### Material provided

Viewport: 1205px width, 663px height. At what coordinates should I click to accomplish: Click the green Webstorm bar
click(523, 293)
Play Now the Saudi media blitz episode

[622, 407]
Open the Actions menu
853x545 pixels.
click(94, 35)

### What you have to do
Repeat the data exactly, with every line included.

### Your solution
Viewport: 1205px width, 663px height. At what coordinates should I click to accomplish: Click the green Webstorm bar
click(523, 293)
Play Now the Saudi media blitz episode

[622, 407]
Open the Actions menu
853x545 pixels.
click(94, 35)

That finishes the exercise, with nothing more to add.